Читаем The James Bond Anthology полностью

Back in the apartment punctually at five, Bond narrowly averted a row with Captain Sender, because he had poured himself a stiff whisky before putting on the hideous cowl that now stank of his sweat. Captain Sender had tried to prevent him and, when he failed, had threatened to call up Head of Station and report Bond for breaking training.

‘Look, my friend,’ said Bond wearily, ‘I’ve got to commit a murder tonight. Not you. Me. So be a good chap and stuff it, would you? You can tell Tanqueray anything you like when it’s over. Think I like this job? Having a Double-O number and so on? I’d be quite happy for you to get me sacked from the Double-O Section. Then I could settle down and make a snug nest of papers as an ordinary Staffer. Right?’ Bond drank down his whisky, reached for his thriller, now arriving at an appalling climax, and threw himself on the bed.

Captain Sender, icily silent, went off into the kitchen to brew, from the sounds, his inevitable cuppa.

Bond felt the whisky beginning to melt the coiled nerves in his stomach. Now then, Liselotte, how in hell are you going to get out of this fix?

It was exactly six five when Sender, at his post, began talking excitedly. ‘Bond, there’s something moving way back over there. Now he’s stopped – wait, no, he’s on the move again, keeping low. There’s a bit of broken wall there. He’ll be out of sight of the opposition. But thick weeds, yards of them, ahead of him. Christ! He’s coming through the weeds. And they’re moving. Hope to God they think it’s only the wind. Now he’s through and gone to ground. Any reaction?’

‘No,’ said Bond tensely. ‘Keep on telling me. How far to the frontier?’

‘He’s only got about fifty yards to go.’ Captain Sender’s voice was harsh with excitement. ‘Broken stuff, but some of it’s open. Then a solid chunk of wall right up against the pavement. He’ll have to get over it. They can’t fail to spot him then. Now! Now he’s made ten yards, and another ten. Got him clearly then. Blackened his face and hands. Get ready! Any moment now he’ll make the last sprint.’

James Bond felt the sweat pouring down his face and neck. He took a chance and quickly wiped his hands down his sides and then got them back to the rifle, his finger inside the guard, just lying along the curved trigger. ‘There’s something moving in the room behind the gun.

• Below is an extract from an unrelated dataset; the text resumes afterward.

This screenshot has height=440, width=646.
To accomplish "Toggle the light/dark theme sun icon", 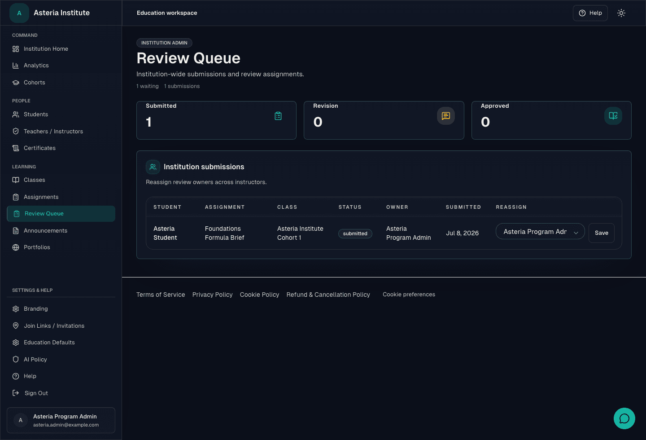I will (621, 13).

They must have spotted him. Get that Opel working.’

Bond heard the code word go into the microphone, heard the Opel in the street below start up, felt his pulse quicken as the engine leaped into life and a series of ear-splitting cracks came from the exhaust.

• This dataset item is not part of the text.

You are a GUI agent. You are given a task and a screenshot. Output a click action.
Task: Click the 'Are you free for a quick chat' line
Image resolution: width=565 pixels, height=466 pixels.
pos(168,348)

The movement in the black cave was now definite. A black arm with a black glove had reached out and under the stock.

‘Now!’ ejaculated Captain Sender. ‘Now! He’s run for the wall! He’s up it! Just going to jump!’

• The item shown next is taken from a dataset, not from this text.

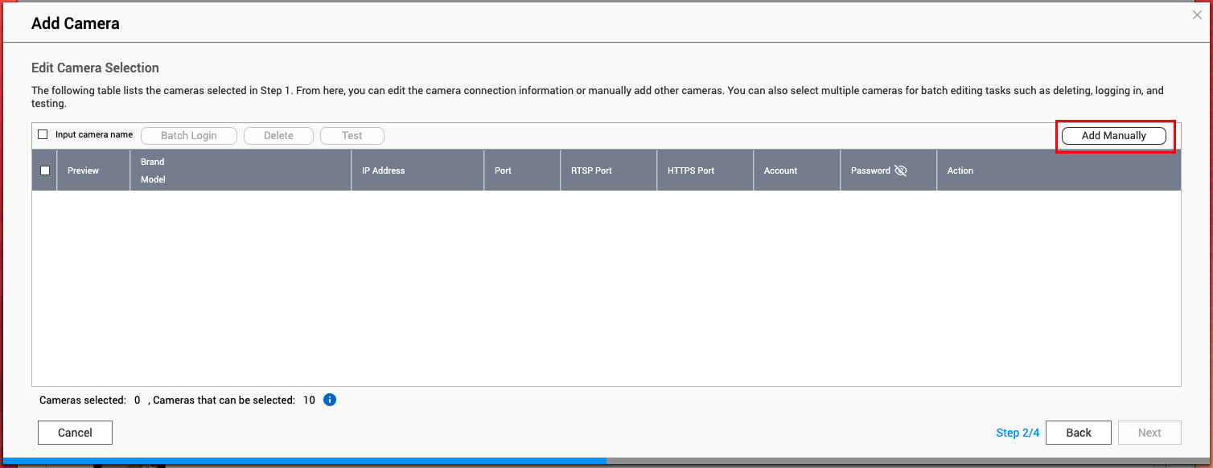Click the HTTPS Port column header
The image size is (1213, 468).
(690, 170)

And then, in the Sniperscope, Bond saw the head of ‘Trigger’ – the purity of the profile, the golden bell of hair – all laid out along the stock of the Kalashnikov! She was dead, a sitting duck! Bond’s fingers flashed down to the screws, inched them round and, as yellow flame fluttered at the snout of the sub-machine-gun, squeezed the trigger.

The bullet, dead on at three hundred and ten yards, must have hit where the stock ended up the barrel, might have got her in the left hand, but the effect was to tear the gun off its mountings, smash it against the side of the window-frame and then hurl it out of the window. It turned several times on its way down and crashed into the middle of the street.

‘He’s over!’ shouted Captain Sender. ‘He’s over! He’s done it! My God, he’s done it!’

‘Get down!’ said Bond sharply, and threw himself sideways off the bed as the big eye of a searchlight in one of the black windows blazed on, swerving up the street towards their block and their room. Then gunfire crashed and the bullets howled into their window, ripping the curtains, smashing the woodwork, thudding into the walls.